## THE INPUT

'''

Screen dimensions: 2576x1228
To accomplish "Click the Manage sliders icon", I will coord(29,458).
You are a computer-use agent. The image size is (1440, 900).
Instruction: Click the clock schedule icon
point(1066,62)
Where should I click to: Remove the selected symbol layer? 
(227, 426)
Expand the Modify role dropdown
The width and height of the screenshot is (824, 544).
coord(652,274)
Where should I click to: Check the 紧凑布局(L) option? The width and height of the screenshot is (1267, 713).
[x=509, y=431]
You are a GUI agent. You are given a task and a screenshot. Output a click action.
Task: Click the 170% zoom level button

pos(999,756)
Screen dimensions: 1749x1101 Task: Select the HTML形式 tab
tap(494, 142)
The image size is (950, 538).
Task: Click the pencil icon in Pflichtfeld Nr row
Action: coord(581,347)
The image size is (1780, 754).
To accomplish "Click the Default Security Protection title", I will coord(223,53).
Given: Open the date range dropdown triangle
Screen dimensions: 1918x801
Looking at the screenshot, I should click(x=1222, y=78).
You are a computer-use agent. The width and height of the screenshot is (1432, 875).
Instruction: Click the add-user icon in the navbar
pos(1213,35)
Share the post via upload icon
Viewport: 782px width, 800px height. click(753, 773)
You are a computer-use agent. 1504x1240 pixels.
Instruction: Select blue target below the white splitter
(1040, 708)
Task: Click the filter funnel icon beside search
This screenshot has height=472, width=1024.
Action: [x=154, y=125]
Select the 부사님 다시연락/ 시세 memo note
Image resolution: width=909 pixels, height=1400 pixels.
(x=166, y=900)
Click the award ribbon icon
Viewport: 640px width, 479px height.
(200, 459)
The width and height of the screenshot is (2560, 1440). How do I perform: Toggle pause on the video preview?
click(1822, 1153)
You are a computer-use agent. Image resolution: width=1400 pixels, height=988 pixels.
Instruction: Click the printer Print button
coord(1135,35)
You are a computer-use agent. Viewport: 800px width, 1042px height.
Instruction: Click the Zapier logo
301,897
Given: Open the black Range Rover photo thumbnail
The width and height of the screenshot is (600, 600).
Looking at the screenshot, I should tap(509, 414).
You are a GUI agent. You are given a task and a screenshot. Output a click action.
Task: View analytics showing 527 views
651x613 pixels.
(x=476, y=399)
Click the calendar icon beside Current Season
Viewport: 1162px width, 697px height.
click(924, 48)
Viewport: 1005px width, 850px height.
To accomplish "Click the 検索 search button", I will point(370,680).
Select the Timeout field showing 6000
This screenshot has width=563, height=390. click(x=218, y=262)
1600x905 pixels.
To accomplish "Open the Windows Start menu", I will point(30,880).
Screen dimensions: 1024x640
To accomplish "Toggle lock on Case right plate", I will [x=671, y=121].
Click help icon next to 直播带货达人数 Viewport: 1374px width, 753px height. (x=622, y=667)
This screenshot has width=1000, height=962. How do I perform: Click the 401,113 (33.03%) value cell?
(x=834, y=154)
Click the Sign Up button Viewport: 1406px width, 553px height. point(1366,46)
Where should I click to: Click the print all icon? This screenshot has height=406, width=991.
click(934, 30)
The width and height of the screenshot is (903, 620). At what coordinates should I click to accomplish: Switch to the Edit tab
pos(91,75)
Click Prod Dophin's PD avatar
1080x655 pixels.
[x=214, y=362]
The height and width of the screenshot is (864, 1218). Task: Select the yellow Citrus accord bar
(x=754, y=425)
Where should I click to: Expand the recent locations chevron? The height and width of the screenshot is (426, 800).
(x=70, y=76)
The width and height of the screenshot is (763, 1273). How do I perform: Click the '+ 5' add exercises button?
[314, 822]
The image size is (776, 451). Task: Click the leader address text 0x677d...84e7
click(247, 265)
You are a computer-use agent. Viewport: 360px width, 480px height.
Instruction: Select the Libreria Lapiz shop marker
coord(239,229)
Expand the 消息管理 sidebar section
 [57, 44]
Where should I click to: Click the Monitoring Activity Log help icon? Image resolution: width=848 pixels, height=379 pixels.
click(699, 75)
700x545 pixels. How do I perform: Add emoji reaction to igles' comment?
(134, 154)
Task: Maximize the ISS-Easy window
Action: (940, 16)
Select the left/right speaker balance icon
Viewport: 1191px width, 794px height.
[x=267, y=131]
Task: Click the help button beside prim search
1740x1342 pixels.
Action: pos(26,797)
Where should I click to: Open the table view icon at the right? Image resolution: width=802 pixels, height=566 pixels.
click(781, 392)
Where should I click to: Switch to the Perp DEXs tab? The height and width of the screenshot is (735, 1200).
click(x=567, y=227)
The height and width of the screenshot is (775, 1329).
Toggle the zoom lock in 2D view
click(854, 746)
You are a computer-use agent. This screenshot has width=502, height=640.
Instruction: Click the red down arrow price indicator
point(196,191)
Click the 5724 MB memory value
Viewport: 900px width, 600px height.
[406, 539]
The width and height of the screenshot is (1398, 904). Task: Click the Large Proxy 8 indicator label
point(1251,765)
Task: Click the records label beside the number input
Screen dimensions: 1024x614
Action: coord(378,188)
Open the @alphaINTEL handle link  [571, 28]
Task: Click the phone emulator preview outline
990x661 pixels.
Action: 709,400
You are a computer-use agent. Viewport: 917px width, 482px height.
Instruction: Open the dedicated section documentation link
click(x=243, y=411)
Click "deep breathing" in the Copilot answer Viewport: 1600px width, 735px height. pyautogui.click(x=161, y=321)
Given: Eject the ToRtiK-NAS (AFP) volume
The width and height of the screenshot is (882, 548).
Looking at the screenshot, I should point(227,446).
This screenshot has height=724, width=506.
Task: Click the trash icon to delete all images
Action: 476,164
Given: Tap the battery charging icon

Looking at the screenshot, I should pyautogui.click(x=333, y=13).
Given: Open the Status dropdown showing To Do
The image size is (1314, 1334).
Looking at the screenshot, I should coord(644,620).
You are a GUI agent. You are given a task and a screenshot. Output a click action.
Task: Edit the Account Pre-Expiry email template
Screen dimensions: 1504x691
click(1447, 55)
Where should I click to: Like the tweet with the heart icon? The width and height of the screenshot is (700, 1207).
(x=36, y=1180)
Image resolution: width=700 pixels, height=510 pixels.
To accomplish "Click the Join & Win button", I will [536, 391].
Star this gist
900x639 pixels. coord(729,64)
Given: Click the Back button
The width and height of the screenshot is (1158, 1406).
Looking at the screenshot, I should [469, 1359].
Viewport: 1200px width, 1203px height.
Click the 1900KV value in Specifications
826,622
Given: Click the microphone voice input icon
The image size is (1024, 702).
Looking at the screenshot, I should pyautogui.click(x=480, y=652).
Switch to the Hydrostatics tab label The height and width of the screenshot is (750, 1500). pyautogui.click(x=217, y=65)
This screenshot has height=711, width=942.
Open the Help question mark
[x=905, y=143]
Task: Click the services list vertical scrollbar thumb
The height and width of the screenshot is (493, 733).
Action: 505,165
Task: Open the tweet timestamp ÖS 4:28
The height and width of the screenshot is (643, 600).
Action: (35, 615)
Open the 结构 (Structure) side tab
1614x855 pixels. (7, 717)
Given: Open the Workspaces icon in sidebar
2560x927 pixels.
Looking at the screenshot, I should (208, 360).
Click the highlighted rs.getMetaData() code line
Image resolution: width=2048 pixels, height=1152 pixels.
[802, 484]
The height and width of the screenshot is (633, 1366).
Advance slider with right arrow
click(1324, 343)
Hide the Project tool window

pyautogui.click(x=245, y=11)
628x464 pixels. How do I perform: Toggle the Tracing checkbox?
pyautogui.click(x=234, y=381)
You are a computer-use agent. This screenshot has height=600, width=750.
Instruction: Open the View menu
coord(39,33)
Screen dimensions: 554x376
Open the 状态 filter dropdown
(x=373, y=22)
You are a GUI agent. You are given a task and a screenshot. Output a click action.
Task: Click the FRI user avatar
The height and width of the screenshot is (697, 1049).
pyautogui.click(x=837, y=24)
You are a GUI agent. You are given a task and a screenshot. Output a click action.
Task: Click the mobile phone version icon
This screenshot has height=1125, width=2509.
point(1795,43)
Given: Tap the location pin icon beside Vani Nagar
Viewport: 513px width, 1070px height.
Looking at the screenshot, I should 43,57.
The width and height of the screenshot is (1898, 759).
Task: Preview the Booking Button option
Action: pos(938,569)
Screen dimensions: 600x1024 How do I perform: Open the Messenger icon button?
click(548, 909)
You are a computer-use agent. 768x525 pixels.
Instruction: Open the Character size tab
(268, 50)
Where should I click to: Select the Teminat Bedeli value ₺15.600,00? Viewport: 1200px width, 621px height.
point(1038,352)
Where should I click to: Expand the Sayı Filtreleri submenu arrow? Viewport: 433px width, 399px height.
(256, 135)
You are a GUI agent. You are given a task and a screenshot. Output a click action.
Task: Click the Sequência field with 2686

'''

## TASK PROMPT
All lines from the one containing "Viewport: 513px width, 1070px height." through the end of the material should be restated exactly, with both end lines kept.

## ANSWER FOR THE TASK
Viewport: 513px width, 1070px height.
Looking at the screenshot, I should 43,57.
The width and height of the screenshot is (1898, 759).
Task: Preview the Booking Button option
Action: pos(938,569)
Screen dimensions: 600x1024 How do I perform: Open the Messenger icon button?
click(548, 909)
You are a computer-use agent. 768x525 pixels.
Instruction: Open the Character size tab
(268, 50)
Where should I click to: Select the Teminat Bedeli value ₺15.600,00? Viewport: 1200px width, 621px height.
point(1038,352)
Where should I click to: Expand the Sayı Filtreleri submenu arrow? Viewport: 433px width, 399px height.
(256, 135)
You are a GUI agent. You are given a task and a screenshot. Output a click action.
Task: Click the Sequência field with 2686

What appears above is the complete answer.